> [TO DO]:
Reproduce every line of the records below word for word, leaving nothing out.

:: DATA RECORDS ::

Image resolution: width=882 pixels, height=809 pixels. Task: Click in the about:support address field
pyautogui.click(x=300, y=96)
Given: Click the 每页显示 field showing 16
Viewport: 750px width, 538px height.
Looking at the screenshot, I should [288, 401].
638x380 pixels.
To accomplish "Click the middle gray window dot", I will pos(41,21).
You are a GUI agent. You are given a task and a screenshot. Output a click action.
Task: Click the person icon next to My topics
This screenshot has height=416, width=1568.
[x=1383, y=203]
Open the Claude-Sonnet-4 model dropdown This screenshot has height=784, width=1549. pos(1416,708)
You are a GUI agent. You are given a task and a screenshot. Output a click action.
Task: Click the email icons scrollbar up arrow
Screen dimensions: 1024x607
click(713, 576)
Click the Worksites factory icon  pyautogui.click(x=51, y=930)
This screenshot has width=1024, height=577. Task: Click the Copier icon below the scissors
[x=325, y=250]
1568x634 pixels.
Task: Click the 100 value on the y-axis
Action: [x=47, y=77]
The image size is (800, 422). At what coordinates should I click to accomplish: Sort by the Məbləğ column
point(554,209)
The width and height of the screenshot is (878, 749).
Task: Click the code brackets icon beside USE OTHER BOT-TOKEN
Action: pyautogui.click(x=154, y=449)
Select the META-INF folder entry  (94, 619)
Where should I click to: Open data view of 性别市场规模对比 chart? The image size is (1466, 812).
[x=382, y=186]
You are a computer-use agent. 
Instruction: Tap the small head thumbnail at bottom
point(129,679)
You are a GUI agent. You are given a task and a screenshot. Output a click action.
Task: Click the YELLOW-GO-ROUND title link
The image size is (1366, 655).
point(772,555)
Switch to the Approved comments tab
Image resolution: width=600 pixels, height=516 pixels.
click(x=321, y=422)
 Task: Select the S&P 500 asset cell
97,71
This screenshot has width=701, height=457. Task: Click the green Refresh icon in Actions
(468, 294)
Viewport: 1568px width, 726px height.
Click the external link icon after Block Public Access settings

:::

> [THE SOLUTION]:
Image resolution: width=882 pixels, height=809 pixels. Task: Click in the about:support address field
pyautogui.click(x=300, y=96)
Given: Click the 每页显示 field showing 16
Viewport: 750px width, 538px height.
Looking at the screenshot, I should [288, 401].
638x380 pixels.
To accomplish "Click the middle gray window dot", I will pos(41,21).
You are a GUI agent. You are given a task and a screenshot. Output a click action.
Task: Click the person icon next to My topics
This screenshot has height=416, width=1568.
[x=1383, y=203]
Open the Claude-Sonnet-4 model dropdown This screenshot has height=784, width=1549. pos(1416,708)
You are a GUI agent. You are given a task and a screenshot. Output a click action.
Task: Click the email icons scrollbar up arrow
Screen dimensions: 1024x607
click(713, 576)
Click the Worksites factory icon  pyautogui.click(x=51, y=930)
This screenshot has width=1024, height=577. Task: Click the Copier icon below the scissors
[x=325, y=250]
1568x634 pixels.
Task: Click the 100 value on the y-axis
Action: [x=47, y=77]
The image size is (800, 422). At what coordinates should I click to accomplish: Sort by the Məbləğ column
point(554,209)
The width and height of the screenshot is (878, 749).
Task: Click the code brackets icon beside USE OTHER BOT-TOKEN
Action: pyautogui.click(x=154, y=449)
Select the META-INF folder entry  (94, 619)
Where should I click to: Open data view of 性别市场规模对比 chart? The image size is (1466, 812).
[x=382, y=186]
You are a computer-use agent. 
Instruction: Tap the small head thumbnail at bottom
point(129,679)
You are a GUI agent. You are given a task and a screenshot. Output a click action.
Task: Click the YELLOW-GO-ROUND title link
The image size is (1366, 655).
point(772,555)
Switch to the Approved comments tab
Image resolution: width=600 pixels, height=516 pixels.
click(x=321, y=422)
 Task: Select the S&P 500 asset cell
97,71
This screenshot has width=701, height=457. Task: Click the green Refresh icon in Actions
(468, 294)
Viewport: 1568px width, 726px height.
Click the external link icon after Block Public Access settings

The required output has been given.